Inside Ravens Bluff, The Living City
- Cover art by Kevin Ward
- Code: LC2
- Authors: RPGA Member submissions compiled by Jean Rabe
- First published: 1990

Linked modules
- Living City

= Inside Ravens Bluff, The Living City =

Dungeons & Dragons adventure module

Inside Ravens Bluff, The Living City is a supplement published by the RPGA in 1990 for their Living City shared campaign world set in the Forgotten Realms using the second edition of the fantasy role-playing game Advanced Dungeons & Dragons.

==Plot summary==
Inside Ravens Bluff describes Jack Mooney and Sons Circus, a traveling troupe that crisscrosses the Forgotten Realms. Many of the notable people of the circus are described, and many of the shops in various cities that they visit are detailed.

==Publication history==
RPGA was the tournament division of TSR, and had been quite popular in the early 1980s. By 1987, in the face of decreasing membership as D&D tournaments fell out of fashion, RPGA introduced a "shared" campaign setting called "Living City" that was set in the city of Ravens Bluff. RPGA members could submit their own material to be used by everyone. Some of these submissions were shared through a series of supplements; the second in the series was LC2 Inside Ravens Bluff, The Living City. Members' submissions were compiled into a 64-page softcover book by Jean Rabe, with cover art by Kevin Ward, interior art by Jim Holloway and cartography by Dave Conant.
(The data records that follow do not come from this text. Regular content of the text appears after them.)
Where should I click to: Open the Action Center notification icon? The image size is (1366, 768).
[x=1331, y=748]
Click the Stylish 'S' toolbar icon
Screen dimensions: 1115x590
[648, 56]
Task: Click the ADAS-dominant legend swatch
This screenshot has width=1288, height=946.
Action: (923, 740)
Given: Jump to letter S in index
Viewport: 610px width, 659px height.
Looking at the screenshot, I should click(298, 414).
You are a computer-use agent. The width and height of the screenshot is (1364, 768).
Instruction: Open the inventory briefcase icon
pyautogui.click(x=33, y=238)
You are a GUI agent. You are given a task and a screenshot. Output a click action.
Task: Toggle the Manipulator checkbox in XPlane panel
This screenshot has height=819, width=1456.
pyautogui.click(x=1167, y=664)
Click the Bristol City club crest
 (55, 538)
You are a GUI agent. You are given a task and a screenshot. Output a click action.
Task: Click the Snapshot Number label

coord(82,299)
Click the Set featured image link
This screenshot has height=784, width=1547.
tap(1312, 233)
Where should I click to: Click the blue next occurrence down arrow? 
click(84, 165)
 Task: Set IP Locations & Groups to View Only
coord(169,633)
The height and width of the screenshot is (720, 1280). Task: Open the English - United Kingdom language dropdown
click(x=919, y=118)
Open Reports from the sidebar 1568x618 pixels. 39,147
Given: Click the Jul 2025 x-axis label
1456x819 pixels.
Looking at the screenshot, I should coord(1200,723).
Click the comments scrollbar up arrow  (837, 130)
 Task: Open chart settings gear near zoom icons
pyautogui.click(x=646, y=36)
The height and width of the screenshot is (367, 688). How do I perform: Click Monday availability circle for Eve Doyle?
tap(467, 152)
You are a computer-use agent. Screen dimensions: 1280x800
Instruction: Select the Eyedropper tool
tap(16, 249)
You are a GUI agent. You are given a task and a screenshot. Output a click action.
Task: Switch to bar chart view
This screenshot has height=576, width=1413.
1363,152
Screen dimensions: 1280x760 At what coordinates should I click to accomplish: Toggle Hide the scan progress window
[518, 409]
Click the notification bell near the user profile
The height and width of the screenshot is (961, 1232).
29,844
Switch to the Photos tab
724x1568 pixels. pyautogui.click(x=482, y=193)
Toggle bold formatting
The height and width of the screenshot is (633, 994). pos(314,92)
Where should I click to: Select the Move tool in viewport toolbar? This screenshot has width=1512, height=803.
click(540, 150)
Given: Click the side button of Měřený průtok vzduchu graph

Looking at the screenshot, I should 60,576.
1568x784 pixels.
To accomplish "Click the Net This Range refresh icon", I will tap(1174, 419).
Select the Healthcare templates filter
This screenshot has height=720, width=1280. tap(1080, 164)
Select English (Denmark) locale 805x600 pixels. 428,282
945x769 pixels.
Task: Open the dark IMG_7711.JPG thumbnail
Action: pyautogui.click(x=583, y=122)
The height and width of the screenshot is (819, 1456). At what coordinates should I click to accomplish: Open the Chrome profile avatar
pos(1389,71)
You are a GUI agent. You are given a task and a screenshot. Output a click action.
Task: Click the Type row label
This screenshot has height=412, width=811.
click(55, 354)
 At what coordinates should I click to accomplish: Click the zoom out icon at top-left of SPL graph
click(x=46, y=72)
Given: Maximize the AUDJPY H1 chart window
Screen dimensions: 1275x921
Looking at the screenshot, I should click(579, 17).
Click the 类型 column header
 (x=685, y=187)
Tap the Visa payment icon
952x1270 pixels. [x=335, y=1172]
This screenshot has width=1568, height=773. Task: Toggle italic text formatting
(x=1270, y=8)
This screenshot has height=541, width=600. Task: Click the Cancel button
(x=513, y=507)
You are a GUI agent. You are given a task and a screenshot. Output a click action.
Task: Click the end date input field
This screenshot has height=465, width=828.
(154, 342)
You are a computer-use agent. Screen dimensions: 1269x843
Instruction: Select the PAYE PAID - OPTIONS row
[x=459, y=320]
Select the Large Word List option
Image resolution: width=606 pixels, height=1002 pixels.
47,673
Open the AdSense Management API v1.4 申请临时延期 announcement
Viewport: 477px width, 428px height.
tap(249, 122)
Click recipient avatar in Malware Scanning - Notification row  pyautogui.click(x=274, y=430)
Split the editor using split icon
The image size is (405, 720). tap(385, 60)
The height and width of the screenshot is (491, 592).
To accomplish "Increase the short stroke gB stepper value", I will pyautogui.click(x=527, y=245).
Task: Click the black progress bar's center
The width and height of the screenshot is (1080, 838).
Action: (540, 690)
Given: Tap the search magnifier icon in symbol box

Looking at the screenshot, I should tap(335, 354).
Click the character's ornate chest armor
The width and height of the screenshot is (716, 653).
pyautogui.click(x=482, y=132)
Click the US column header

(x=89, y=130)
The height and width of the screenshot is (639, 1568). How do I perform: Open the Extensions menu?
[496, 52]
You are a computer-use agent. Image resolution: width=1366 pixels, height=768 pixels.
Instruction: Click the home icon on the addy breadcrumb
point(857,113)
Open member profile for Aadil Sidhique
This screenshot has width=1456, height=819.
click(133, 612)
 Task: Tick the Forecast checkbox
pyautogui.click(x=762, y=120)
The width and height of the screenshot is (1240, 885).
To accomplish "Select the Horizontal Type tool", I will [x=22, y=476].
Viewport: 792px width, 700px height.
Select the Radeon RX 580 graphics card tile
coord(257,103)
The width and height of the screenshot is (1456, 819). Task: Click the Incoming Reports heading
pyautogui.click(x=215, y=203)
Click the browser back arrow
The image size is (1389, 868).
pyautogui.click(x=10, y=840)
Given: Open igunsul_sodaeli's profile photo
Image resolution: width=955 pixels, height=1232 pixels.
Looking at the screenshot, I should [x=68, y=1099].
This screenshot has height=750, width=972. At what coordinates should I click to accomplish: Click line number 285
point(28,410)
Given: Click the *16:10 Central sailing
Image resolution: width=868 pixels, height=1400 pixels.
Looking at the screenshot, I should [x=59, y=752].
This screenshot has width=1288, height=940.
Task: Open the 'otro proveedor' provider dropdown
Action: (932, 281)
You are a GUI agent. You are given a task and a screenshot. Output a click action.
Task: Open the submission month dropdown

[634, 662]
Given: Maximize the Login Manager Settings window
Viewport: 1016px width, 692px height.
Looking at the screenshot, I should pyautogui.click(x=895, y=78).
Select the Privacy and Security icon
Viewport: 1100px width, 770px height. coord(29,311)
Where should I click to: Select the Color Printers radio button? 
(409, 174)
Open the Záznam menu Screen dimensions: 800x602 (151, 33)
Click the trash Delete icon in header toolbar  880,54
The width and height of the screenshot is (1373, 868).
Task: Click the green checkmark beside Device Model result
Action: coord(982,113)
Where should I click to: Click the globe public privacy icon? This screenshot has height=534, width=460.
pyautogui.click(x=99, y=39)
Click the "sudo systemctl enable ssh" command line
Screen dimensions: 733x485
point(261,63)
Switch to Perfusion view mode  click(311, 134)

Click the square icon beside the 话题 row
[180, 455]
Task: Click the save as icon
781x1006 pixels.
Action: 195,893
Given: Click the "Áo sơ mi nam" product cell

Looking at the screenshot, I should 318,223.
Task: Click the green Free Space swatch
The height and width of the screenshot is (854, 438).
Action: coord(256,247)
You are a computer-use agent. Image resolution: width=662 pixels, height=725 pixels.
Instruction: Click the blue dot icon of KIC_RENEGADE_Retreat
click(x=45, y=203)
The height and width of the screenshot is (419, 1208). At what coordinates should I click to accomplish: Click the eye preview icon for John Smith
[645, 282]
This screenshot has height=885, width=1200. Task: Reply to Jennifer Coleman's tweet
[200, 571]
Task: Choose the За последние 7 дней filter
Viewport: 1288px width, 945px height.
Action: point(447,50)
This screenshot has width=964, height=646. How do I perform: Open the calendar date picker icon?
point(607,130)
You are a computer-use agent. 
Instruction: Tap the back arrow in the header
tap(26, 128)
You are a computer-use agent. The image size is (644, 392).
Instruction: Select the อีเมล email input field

It was published by TSR under the RPGA imprint.

==Reception==
In his 2023 book Monsters, Aliens, and Holes in the Ground, RPG historian Stu Horvath disparaged the cover art of the entire series of books, saying, "The covers are surprisingly second rate for what amounted to a new and exciting way to play D&D." Horvath specifically called out Kevin Ward's cover art of Inside Ravens Bluff, saying, "It's difficult to imagine Kevin Ward's bizarre cover art of a vagrant assaulting a minstrel ... inspiring any sales."